Speaking in an interview with Varietythe musician clarified that the song is made from authentic recordings of the time and that fans don’t have to worry that it’s all about artificial intelligence.
“It’s not due to the AI,” he said. “It’s not like we’re faking anything. It’s actually John’s voice, Paul’s voice and bass, george [Harrison] on rhythm guitar and me on drums.
“The two things that are new are Paul’s bass and me on drums… I really worked on it a few months ago here. And it works,” he added. “It’s a beautiful song. You know, despite all the craziness around it, it’s still a beautiful track. And our last track.
According to the interview, the “new” song is one that McCartney, Starr and Harrison first attempted to make in the 90s using snippets of songs they found written by Lennon.
As to why they chose to revisit the project in 2023, Starr joked, “I don’t know. Paul must have had a slow day.

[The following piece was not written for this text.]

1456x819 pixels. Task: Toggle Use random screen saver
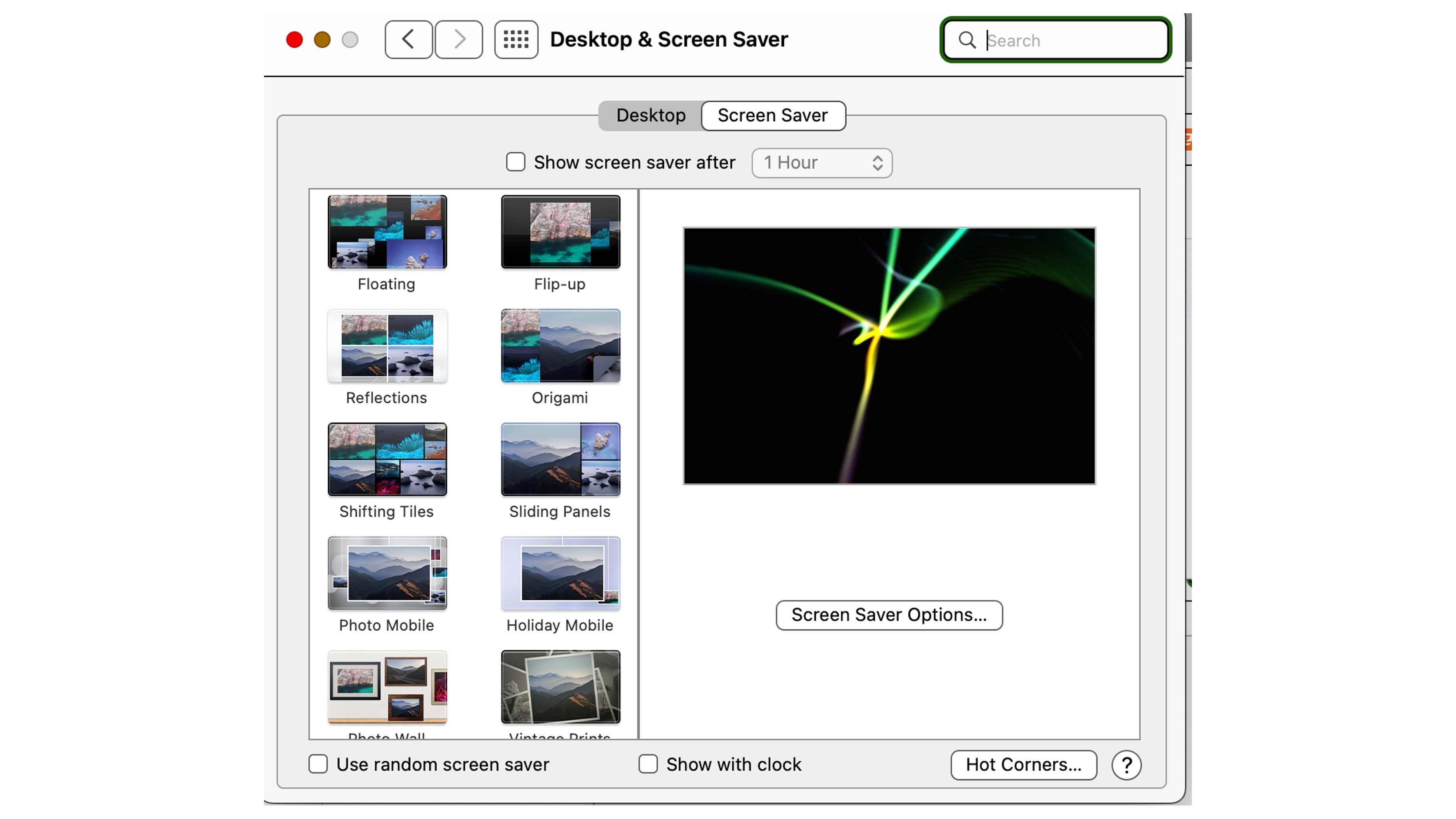[318, 764]
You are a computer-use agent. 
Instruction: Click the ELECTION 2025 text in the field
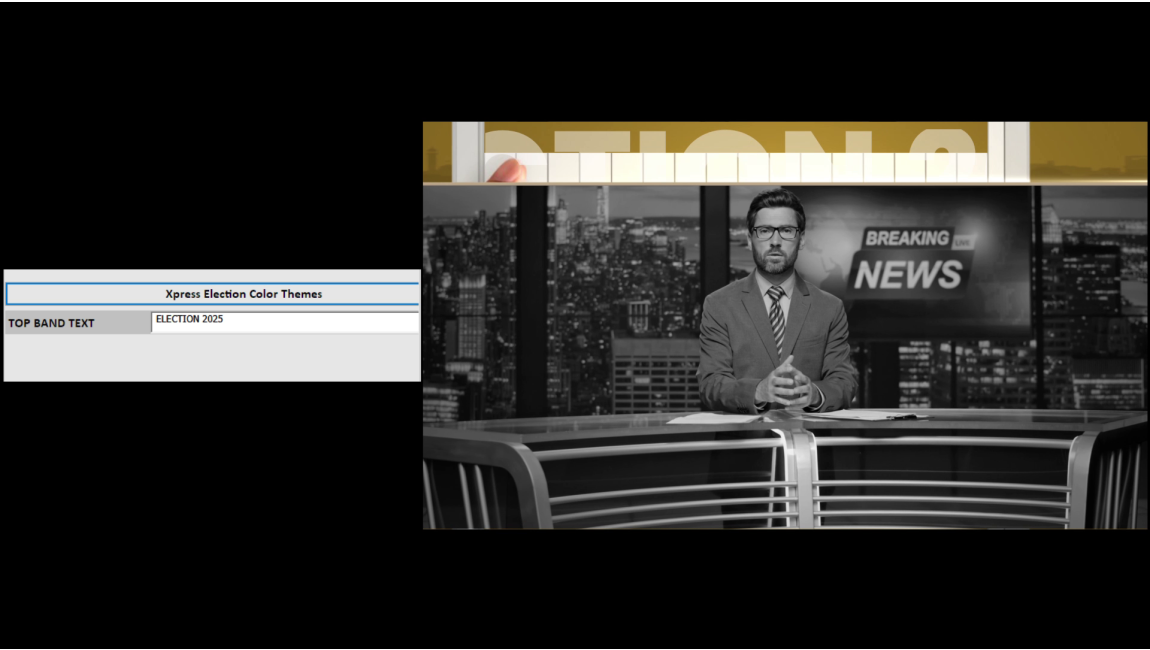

“He’s like, ‘You know that song we did? Do you want to work on that? “, He added, explaining how he went to re-record the drums and backing vocals of the song. “It’s moving, because the four of us are here, and there will never be again.
Shortly after announcing the song when it appeared on Radio 4, McCartney also reassured fans that the project is not entirely made using AI.. “It was great to see such an exciting response to our next Beatles project. No one is more excited than us to share something with you later this year,” he wrote.
“We have seen some confusion and speculation about this. There seems to be a lot of guesswork there. I can’t say too much at this point but to be clear, nothing was created artificially or synthetically. Everything is real and we all play on it.
“We cleaned up some existing records – a process that has been going on for years. We hope you like it as much as we do. More news in due course.
The topic of using AI to create music has gained momentum in recent months and then divided artists along the way. Ancient Oasis leader Liam Gallagher Firstly openly praised an AI-generated Oasis album as sounding “mega” and Grimes confirmed that she allows fans to use his voice in their own AI projects.
Meanwhile, others aren’t so keen on the concept, with Nick Cave label it “a grotesque mockery of what it is to be human”and later stating that he wanted AI platforms such as ChatGPT “Fuck off and leave the songwriting alone”.
In discussing the subject earlier this year, NME explored how artists needn’t be so worried about the current “fad” of using AI to create music because fans will always be looking for work done by their favorite artists.
“Right now, we are in the toy box phase. Millions of scammers, scouts and scavengers are out to see what this new technology can do, and the first stop for the uninspired is always imitation,” he began. “But never fear Nick Cave and any other respected icon who worries about machines mimicking their art. This period of novelty fashion will not last.
“Listeners could quickly tire of computer-generated songs. Pop fans, after all, want an iconic hero figure they can revere, covet or identify with. Rock fans want a ‘real’ band spitting lager in their face,” he continued.
“If Spotify moves to full AI, alternative platforms will emerge to champion only human music, where the most innovative artists reinventing what music can be will flourish above more stereotypical fare than computers. do better elsewhere.
“If the streaming giants are somehow forced to cut back on AI music, only the most characteristic and least imitable acts will thrive there as well – the kind of thing a program pre- formed could not even conceive.”